Catherine "Kitty" Tolson was born in Ilkley in West Yorkshire in 1890, the daughter of Charles Guthrie Tolson (1858–1929), a merchant, and Anna née Dymond (1863–1937). Her older sister Helen Tolson and their mother Mrs Anna Tolson were all suffragettes. After joining the Women's Social and Political Union she became a militant campaigner for women's suffrage. In September 1909 she and her older sister Helen Tolson were amongst the suffragettes arrested for breaking glass at White City in Manchester, who all accepted imprisonment in Strangeways Prison rather than pay fines. Two days later they were released from Strangeways after going on hunger strike for which she received a Hunger Strike Medal from the WSPU. In October 1909 she was again arrested in Manchester and sent to Strangeways.
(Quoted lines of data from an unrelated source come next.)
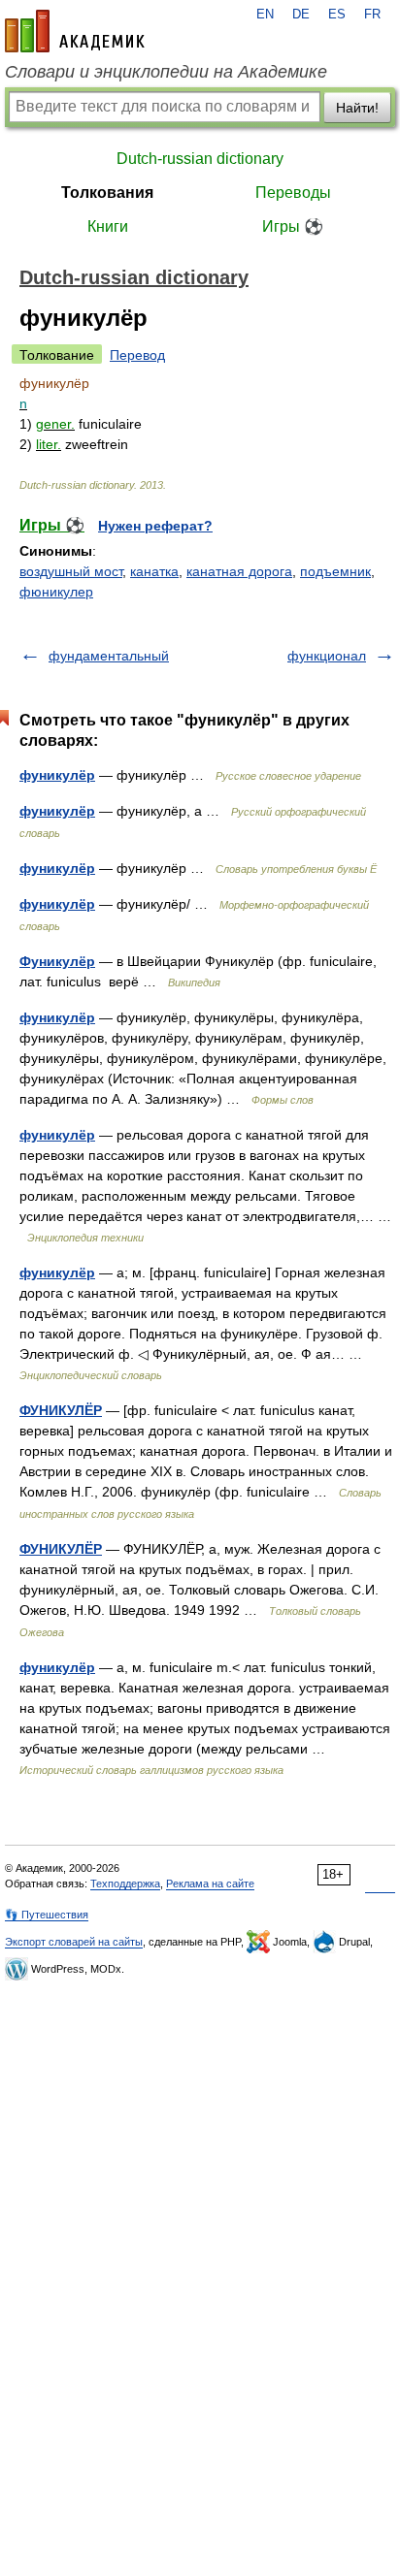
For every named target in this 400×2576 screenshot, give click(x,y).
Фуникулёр (57, 961)
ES (337, 14)
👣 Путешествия (46, 1914)
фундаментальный (109, 655)
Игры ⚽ (292, 226)
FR (372, 14)
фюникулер (56, 591)
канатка (154, 571)
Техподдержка (125, 1883)
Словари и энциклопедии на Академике (166, 71)
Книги (107, 226)
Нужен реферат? (155, 525)
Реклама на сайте (210, 1883)
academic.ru (75, 31)
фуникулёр (57, 775)
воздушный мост (70, 571)
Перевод (137, 355)
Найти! (357, 107)
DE (301, 14)
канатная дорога (239, 571)
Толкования (107, 192)
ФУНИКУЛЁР (60, 1410)
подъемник (335, 571)
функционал (326, 655)
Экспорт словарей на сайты (74, 1942)
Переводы (293, 192)
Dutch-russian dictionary (200, 158)
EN (265, 14)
The circumstances of her release on that occasion caused Keir Hardie to ask a question about her in the House of Commons in November 1909. He asked:

"... under what circumstances Catherine Tolson and two other women suffrage prisoners were turned out from Strangeways Prison about 10 o'clock last Friday evening and driven in a cab to the offices of the Women's Social and Political Union in Oxford-road, and left there on the street, the offices being closed; whether one of the women fainted twice before finding accommodation for the night; whether Miss Tolson did not reach home till 3.30 in the morning, having had to walk from Altrincham to Hale through the fog; whether Miss Tolson's father had arranged with the Governor of the prison that he would meet his daughter and the other two ladies at 8.15 on Saturday morning, the day on which their sentences expired, and had given an undertaking that there would be no demonstration; and for what reason and by "whose instructions was this arrangement departed from?"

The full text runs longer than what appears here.